The initial step size is set to 1 mm/day along the center of the distraction path. In general, this is the most aggressive path that could be taken. The algorithm will reduce the step size for individual steps based on the ossification constraints. At each time step, the maximum and minimum distances traveled among all of the points on the cut surface are recorded. In this discussion we define those values as CurrentStepMax and CurrentStepMin, respectively. For a given step, if the constraints are satisfied, i.e., if

CurrentStepMin > MinAllowableStep

(0.01 mm)

and

CurrentStepMax > MaxAllowableStep

(1 mm)

then the step size is increased by the ratio

MaxAllowableStep / CurrentStepMax

In doing this, the step size is increased such that the point along the surface of the cut that is moving farthest during the current step will move 1 mm – the largest allowable step. If, however, the step is initially found to be too large, i.e., if

CurrentStepMax > MaxAllowableStep

(1 mm)

then the step size is reduced in order to reduce CurrentStepMax to MaxAllowAbleStep. More precisely, the current step size is multiplied by

MaxAllowAbleStep / CurrentStepMax

The system then recomputes CurrentStepMax and CurrentStepMin and performs the above comparisons again. At this point, CurrentStepMax should be 1 mm, and if CurrentStepMin is above the minimum allowable travel distance, then the step size for this step is output as part of the distraction plan. This approach produces the most rapid allowable distraction path without violating the minimum-travel-distance constraint.
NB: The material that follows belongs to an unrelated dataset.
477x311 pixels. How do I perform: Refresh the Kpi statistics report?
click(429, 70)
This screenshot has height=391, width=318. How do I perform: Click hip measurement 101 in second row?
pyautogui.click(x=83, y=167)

If, after determining the most aggressive allowable distraction path, one of the points has not advanced adequately during a particular time step, i.e., if

CurrentStepMin < MinAllowableStep

(0.01 mm)

the path is deemed to be unacceptable, and a new curve is generated. The length of the vectors R1 and R2 in the Hermite curve definition are variable, and can be adjusted to manipulate the curvature of the trajectory. In general, normals with larger magnitude result in less curvature near the endpoints of the trajectory; normals with smaller magnitude result in less curvature near the center of the trajectory. If the minimum-travel-distance constraint is varied, our system thus varies the length of the normal vectors to reduce the curvature in the region of the constraint violation. For example, if the constraint violation occurs near an endpoint, the corresponding normal (R1 or R2) is lengthened to reduce the curvature in that region, and the trajectory analysis is recomputed.

It is possible that, in extreme cases, there is no possible distraction curve that satisfies the relevant constraints. We have not observed this situation in any realistic cases, but if such a situation is found, multiple osteotomies and/or multiple distractions may be required.
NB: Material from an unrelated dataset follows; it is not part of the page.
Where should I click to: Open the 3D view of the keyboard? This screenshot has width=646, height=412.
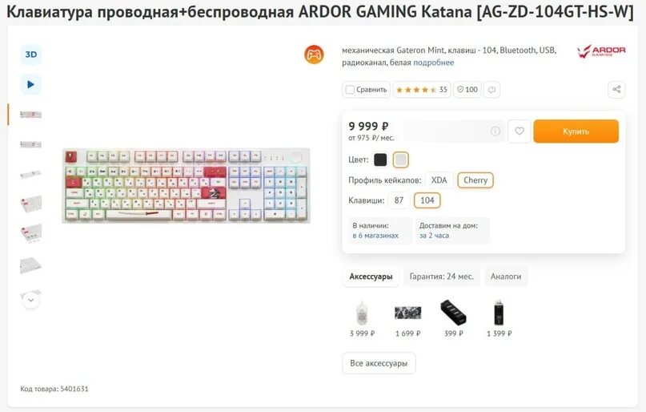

When a legitimate path is identified, it is exported as a final distraction plan, including:

  • The location of the osteotomy, as specified by the user

  • The final configuration of the distracted bone segment, as specified by the user

  • The distraction trajectory (a 3D curve)
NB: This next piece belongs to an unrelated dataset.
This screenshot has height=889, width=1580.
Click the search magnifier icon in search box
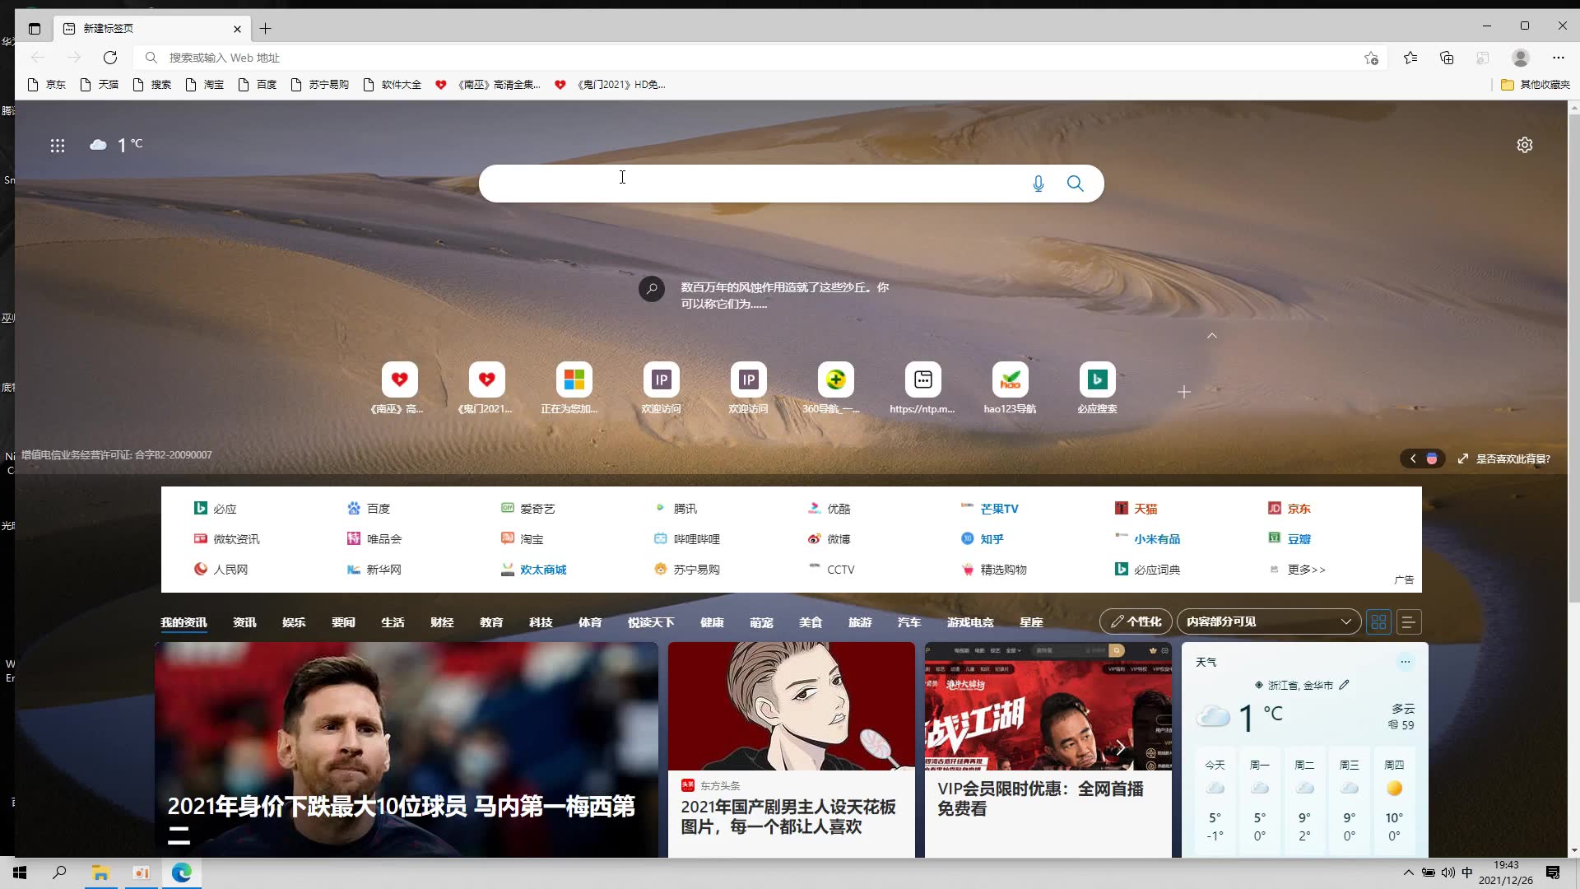(1075, 183)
  • A series of distraction distances (steps)

Path step size consistency

The algorithm described here provides a variable step size distraction path that provides as aggressive a distraction as possible while staying within the configured growth limits. A maximally aggressive distraction plan is generally optimal, as it reduces the total number of distraction steps that the patient or physician has to perform – and thereby reduces procedure duration.

In some cases, however, it is preferable to require a constant distraction step, to simplify the distraction apparatus, to minimize scarring, and to simplify the instructions presented to the patient (who generally performs the distraction at home).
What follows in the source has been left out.